==== Provided information ====
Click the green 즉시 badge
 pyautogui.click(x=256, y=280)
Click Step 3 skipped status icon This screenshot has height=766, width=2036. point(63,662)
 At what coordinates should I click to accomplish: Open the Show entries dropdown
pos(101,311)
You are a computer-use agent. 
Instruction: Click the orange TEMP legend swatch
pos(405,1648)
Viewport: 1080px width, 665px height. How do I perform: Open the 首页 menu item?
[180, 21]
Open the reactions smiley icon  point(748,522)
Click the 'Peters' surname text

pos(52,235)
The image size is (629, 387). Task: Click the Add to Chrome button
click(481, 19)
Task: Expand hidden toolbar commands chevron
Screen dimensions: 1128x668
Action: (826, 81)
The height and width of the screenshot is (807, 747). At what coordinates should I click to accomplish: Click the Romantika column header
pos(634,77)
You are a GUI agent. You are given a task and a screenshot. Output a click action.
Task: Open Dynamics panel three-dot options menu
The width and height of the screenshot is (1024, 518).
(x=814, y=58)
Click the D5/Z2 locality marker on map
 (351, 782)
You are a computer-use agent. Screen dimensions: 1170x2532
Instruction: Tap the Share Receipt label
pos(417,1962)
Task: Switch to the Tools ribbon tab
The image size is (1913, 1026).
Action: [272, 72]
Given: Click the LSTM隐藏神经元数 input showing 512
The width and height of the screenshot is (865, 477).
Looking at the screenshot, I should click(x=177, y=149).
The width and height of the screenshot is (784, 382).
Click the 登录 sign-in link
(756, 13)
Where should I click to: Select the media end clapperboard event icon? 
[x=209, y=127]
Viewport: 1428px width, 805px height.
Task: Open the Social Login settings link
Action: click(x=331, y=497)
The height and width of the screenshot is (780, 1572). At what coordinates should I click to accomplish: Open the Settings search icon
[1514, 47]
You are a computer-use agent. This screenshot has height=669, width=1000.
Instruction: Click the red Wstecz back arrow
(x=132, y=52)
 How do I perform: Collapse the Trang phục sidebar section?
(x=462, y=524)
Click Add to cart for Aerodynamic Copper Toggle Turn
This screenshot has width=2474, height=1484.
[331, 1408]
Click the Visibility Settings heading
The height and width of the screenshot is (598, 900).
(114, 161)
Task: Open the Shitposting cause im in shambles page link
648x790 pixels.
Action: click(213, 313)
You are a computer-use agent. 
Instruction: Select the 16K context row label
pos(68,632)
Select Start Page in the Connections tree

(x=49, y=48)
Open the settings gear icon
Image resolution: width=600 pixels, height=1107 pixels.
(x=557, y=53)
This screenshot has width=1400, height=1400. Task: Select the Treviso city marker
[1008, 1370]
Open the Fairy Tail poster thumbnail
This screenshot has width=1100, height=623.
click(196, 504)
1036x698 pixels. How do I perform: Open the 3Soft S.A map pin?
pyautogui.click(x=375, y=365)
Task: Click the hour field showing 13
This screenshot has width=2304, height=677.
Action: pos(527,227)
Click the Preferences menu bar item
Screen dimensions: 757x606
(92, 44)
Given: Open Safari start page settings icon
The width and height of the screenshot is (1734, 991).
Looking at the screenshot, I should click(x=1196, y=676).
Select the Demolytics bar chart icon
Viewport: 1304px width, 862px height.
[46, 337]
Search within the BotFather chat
====
_Task objective_: Every line of the material that holds the word "showing" must be found and copied.

_Exercise answer_:
Given: Click the LSTM隐藏神经元数 input showing 512
Task: Click the hour field showing 13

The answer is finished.